Massachusetts insurance commissioner Joseph Murphy will hold a public hearing March 30 to examine a rate increase request from The Workers’ Compensation Rating and Inspection Bureau of Massachusetts (WCRIB).

The request, filed on March 1, calls for a 19.3 percent hike in average rates for industrial classes and a 20.0 percent increase for F-Classes. If approved, the average rate increase would go into effect in September.

WCRIB is a private non-profit association of insurers. It is licensed by the Massachusetts Division of Insurance as a rating organization for workers’ comp insurance in the state.

WCRIB said it recognizes that the request calls for a significant rate increase — but the group pointed out that it’s been more than a decade since the workers’ comp rate rose in Massachusetts.

The last rate hike was in 2001, when it went up by 1 percent. WCRIB had requested small rate increases in 2008 (2.3 percent), 2010 (4.5 percent), and 2011 (6.6 percent) but none went into effect.

“If these three small increases in rates had been granted by the Commonwealth, we would not need such a significant rate increase now,” said Paul Meagher, President of WCRIB. “As our rate filings demonstrate, we have long been an advocate for fair and predictable workers’ compensation insurance rates.”

Meagher added that current rates are nearly 65 percent lower than they were in 1991, when reforms to the workers’ compensation act took effect. “Even if our rate filing is approved by the Commonwealth, rates will still be nearly 58 percent lower than they were in 1991,” he said.

The Massachusetts Office of Consumer Affairs & Business Regulation said this week that the hearing will offer “all interested persons an opportunity to provide evidence and testimony relating to the proposed workers’ compensation classifications, risks and rates.” The office said the hearing will assist the commissioner in determining whether the proposed classifications and rates are excessive, inadequate, or unfairly discriminatory for the risks to which they apply and whether they fall within a reasonable range.

The industry’s rate filing is based on the actual experience of insurers providing workers’ comp coverage in Massachusetts. It reflects the costs of claims (lost wages and medical care) and the expenses insurers bear to run their business. WCRIB also noted that:

• Recent trends indicate that the average cost of claims or “claim severity” has risen steadily, even as the number of claims overall are decreasing.

• Lost wage payments are a function of average weekly wages, which have increased 27.5 percent since the last rate increase in 2001. Health care costs, which account for 40 percent of the benefits paid to injured workers, have also risen steadily over the last decade.

• The costs of doing business have been increasing at the same time that insurers’ opportunities to offset underwriting losses with investment income have diminished in the wake of historically low interest rates.

“While we recognize that the current filing calls for a significant rate increase, it reflects the real costs of providing this kind of insurance. Without a rate increase, we will be unable to maintain a competitive market for workers compensation insurance in Massachusetts,” said Meagher.

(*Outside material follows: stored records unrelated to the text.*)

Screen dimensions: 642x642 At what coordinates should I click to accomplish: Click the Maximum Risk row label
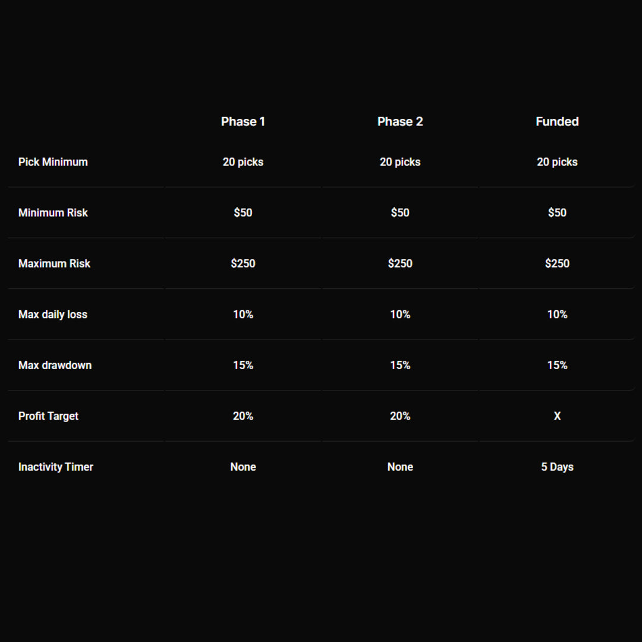[54, 263]
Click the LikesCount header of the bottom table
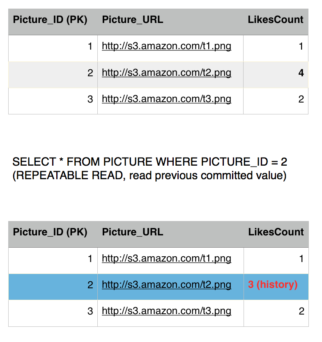 pos(276,232)
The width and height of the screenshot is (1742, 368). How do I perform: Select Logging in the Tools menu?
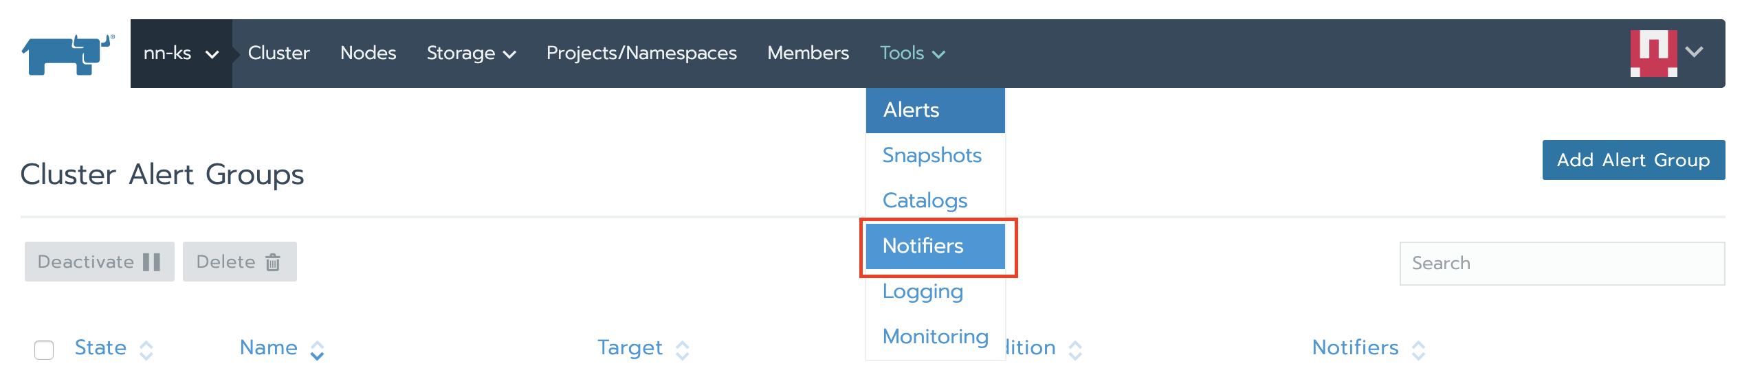tap(923, 291)
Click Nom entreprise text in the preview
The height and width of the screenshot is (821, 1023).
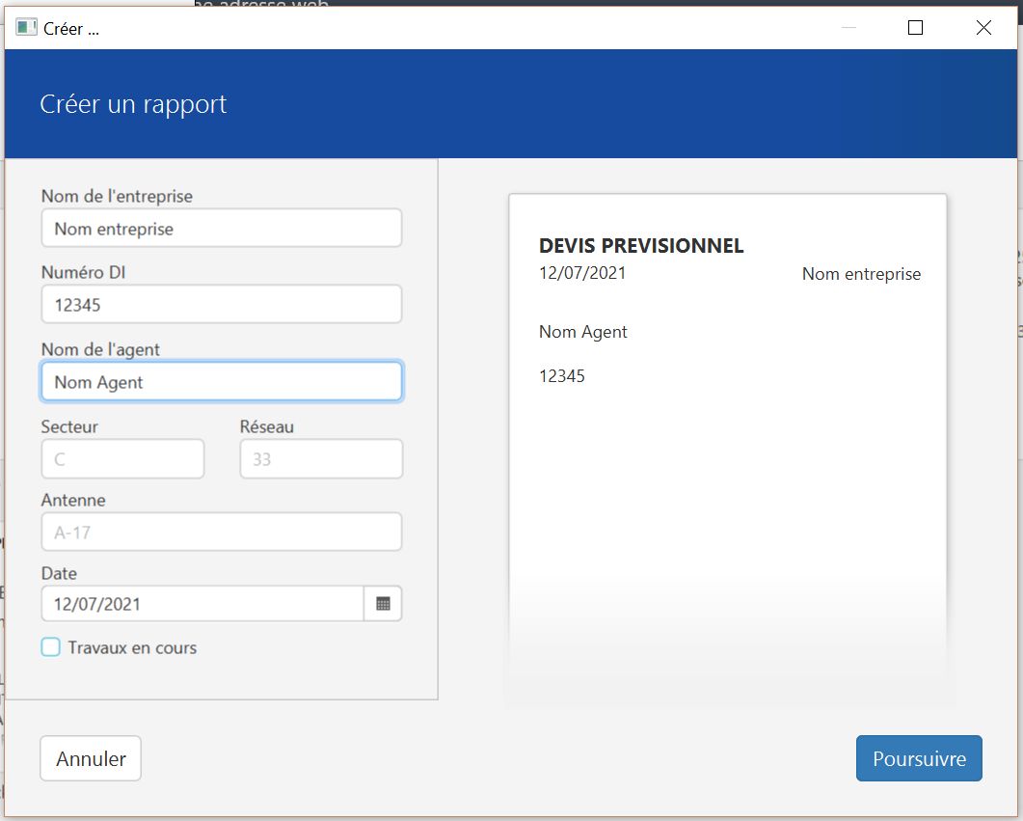coord(861,274)
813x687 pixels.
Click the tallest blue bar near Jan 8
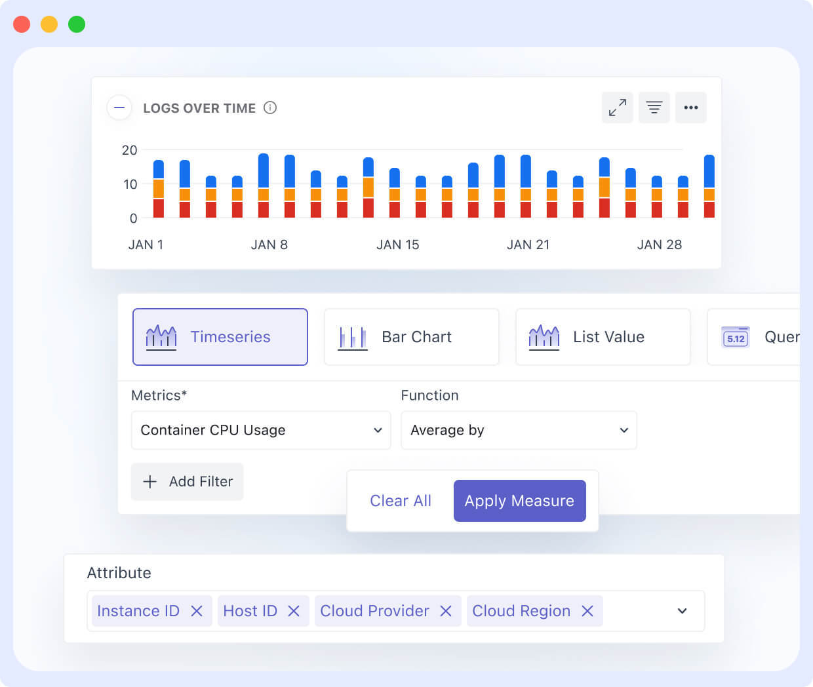[x=264, y=170]
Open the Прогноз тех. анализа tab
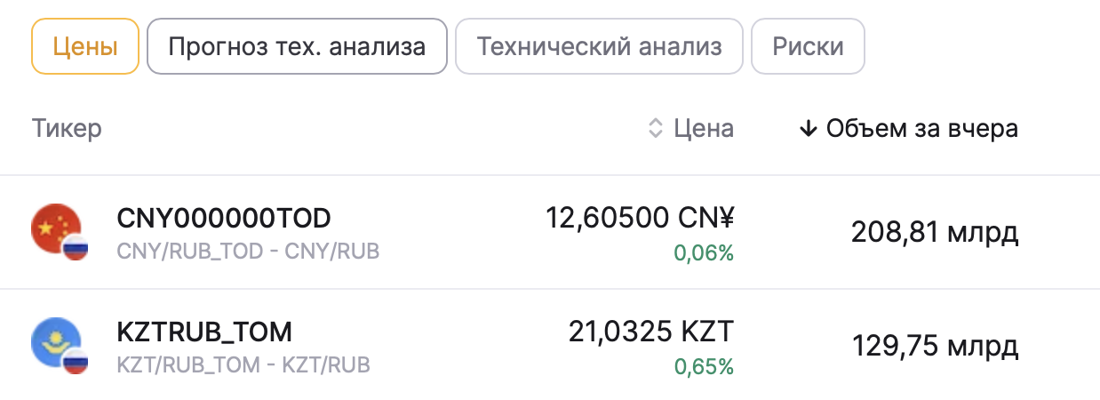The height and width of the screenshot is (400, 1100). [297, 46]
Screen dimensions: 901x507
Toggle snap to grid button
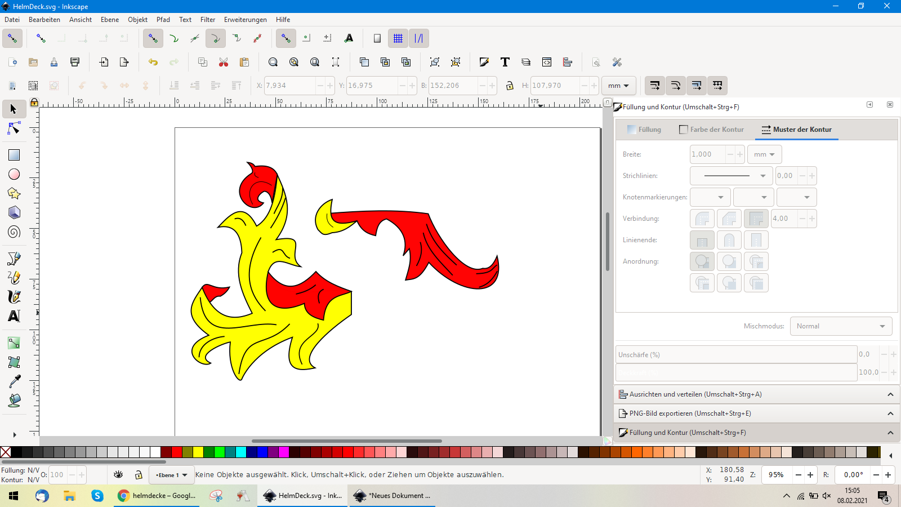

If rates continue to be held flat or further decreases are ordered, employers will continue to have fewer and fewer options when they turn to the market for workers’ compensation insurance, he added.

“We are already seeing an increase in the number of employers who are forced to obtain coverage through the Massachusetts Residual Market, which is the market of last resort, but now provides insurance to more than 25 percent of the employers in Massachusetts.”